■ Exercise directions ■
Return every line of the material below that contains the string "tool". Case counts, so match uppercase and lowercase letters exactly.
:: Dataset excerpts
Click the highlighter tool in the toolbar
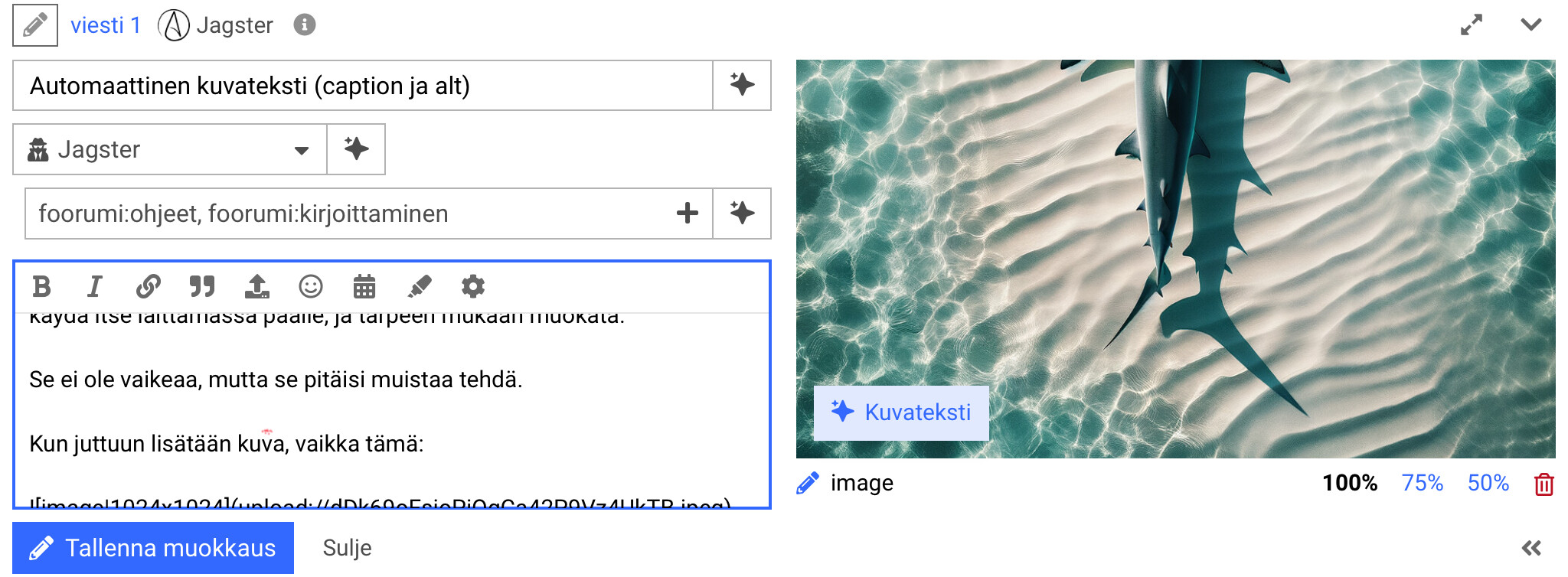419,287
::::
:: Dataset excerpts
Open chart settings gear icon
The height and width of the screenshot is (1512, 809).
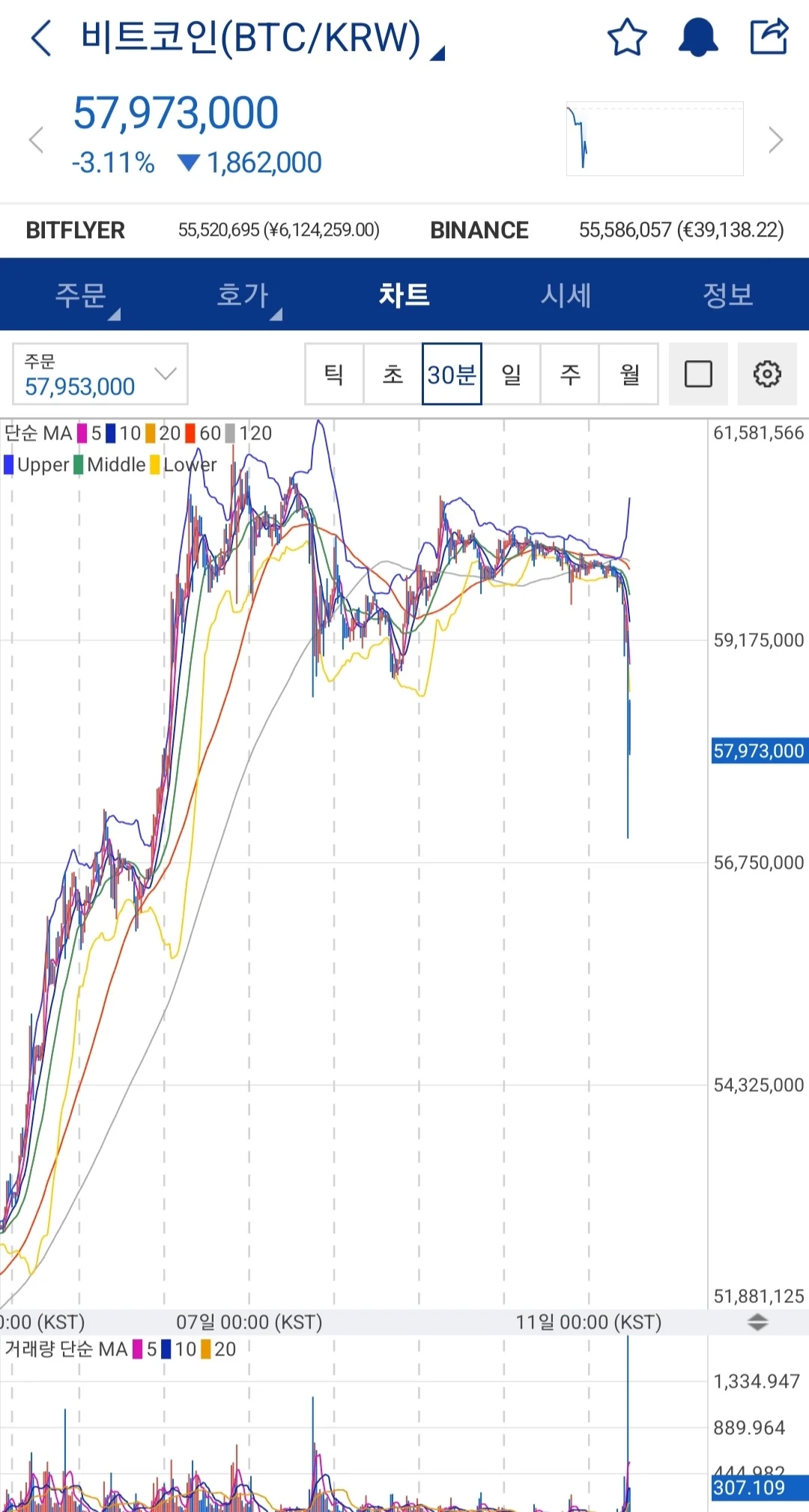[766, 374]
::::
■ Worked solution ■
Click the highlighter tool in the toolbar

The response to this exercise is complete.